# Acrylic Urethane Car Paint Alternatives



## plazaman (Apr 17, 2005)

Im about to purchase PPG Concept DCC paint which cost about $200+ a gallon. I'll be using them for my cabinet project. Any suggested quality alternatives out there? I mean, that stuff is very expensive and i'll need around 3-4 gallons of it. 

I been searching online, i see companies like house of kolor, are they any good? Also SW has an automotive site, are they any good?


----------



## ibsocal (Feb 24, 2007)

lots of tricks to fine finish spraying.midwest chemicals 65.00 gal acrylic urethane will work real good.:drink:


----------



## PlainPainter (Dec 29, 2004)

enlighten me, why are we using car paint for cabinetry?


----------



## Thag (Nov 27, 2007)

PlainPainter said:


> enlighten me, why are we using car paint for cabinetry?


I know some people who will take their doors to a body shop to have them sprayed.:blink:


----------



## ibsocal (Feb 24, 2007)

I asked the same thing earlier but edited it out.but i will tell u this the stuff i use 1:1 acrylic urethane on cabinets is better then the old traditional coatings that i have used and seen out there.:drink:


----------



## user20594 (Jan 4, 2008)

*plaza*

Plaza,
This is REALLY my game. Forgive me about all the **** I have yelled at you. There is no reason to pay for an automotive costs. I run the same PPG. lines on the industrial line of my company I can get you DP 50 or 40 for 20$ a gallon. The name of the line in Industrial is. ,,,,,, Dig ,,,,, Call Tom at 1-507-Last clue is Paul Fox. Good luck


----------



## plazaman (Apr 17, 2005)

panderson2414 said:


> Plaza,
> This is REALLY my game. Forgive me about all the **** I have yelled at you. There is no reason to pay for an automotive costs. I run the same PPG. lines on the industrial line of my company I can get you DP 50 or 40 for 20$ a gallon. The name of the line in Industrial is. ,,,,,, Dig ,,,,, Call Tom at 1-507-Last clue is Paul Fox. Good luck


whats the number? Do they have a website? 
We like the finish of the car paint, but its so expensive so im looking for alternatives.


----------



## Paintpimp (Nov 15, 2006)

If you can apply the car finishes. You should also be able to apply pigmented conversion varnishes. Get most colors and not spend too much for it. Check with you local paint dealer.


----------



## plazaman (Apr 17, 2005)

what about other brands of the car paint?


----------

▶ _Tasks_
1. Answer these questions about the forum thread on car paint alternatives:
(a) What price per gallon does the opening post give for PPG Concept DCC paint?
(b) What price per gallon does ibsocal give for the Midwest Chemicals acrylic urethane?
(c) What kind of finish does Paintpimp suggest applying instead of car finishes?
2. From the forum thread on car paint alternatives, extract the passage from "We like the" to "local paint dealer.".
3. Translate this sentence from the forum thread on car paint alternatives into Spanish: "I know some people who will take their doors to a body shop to have them sprayed."
The data that comes after this thread has no connection to it.

▶ _Information supplied_
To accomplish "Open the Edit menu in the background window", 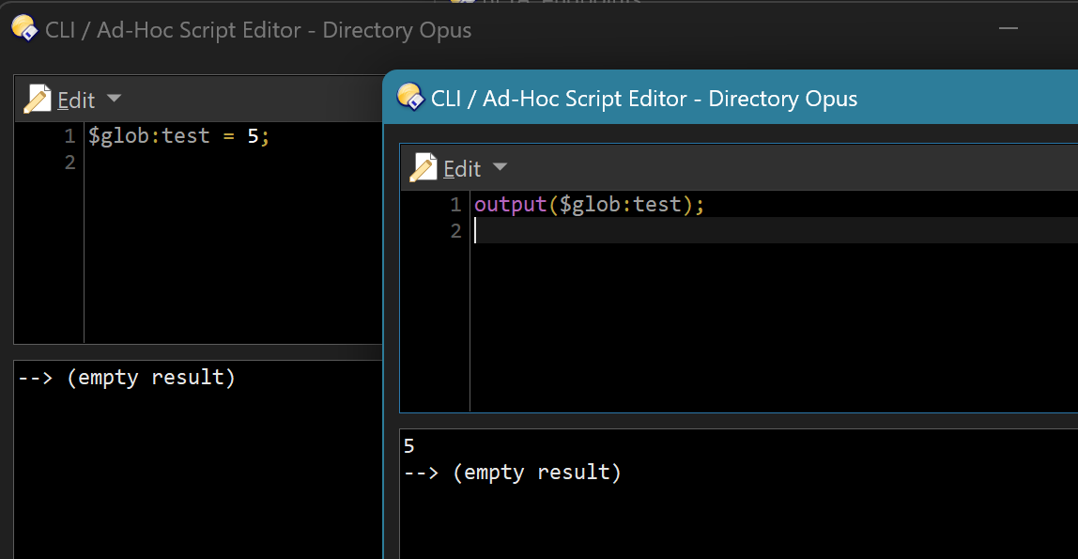I will click(76, 100).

▶ _Answers_
1.
(a) About $200 or more a gallon.
(b) $65.00 a gallon.
(c) Pigmented conversion varnishes.

2.
We like the finish of the car paint, but its so expensive so im looking for alternatives.


----------



## Paintpimp (Nov 15, 2006)

If you can apply the car finishes. You should also be able to apply pigmented conversion varnishes. Get most colors and not spend too much for it. Check with you local paint dealer.

3. Conozco a algunas personas que llevan sus puertas a un taller de carrocería para que se las pinten con pistola.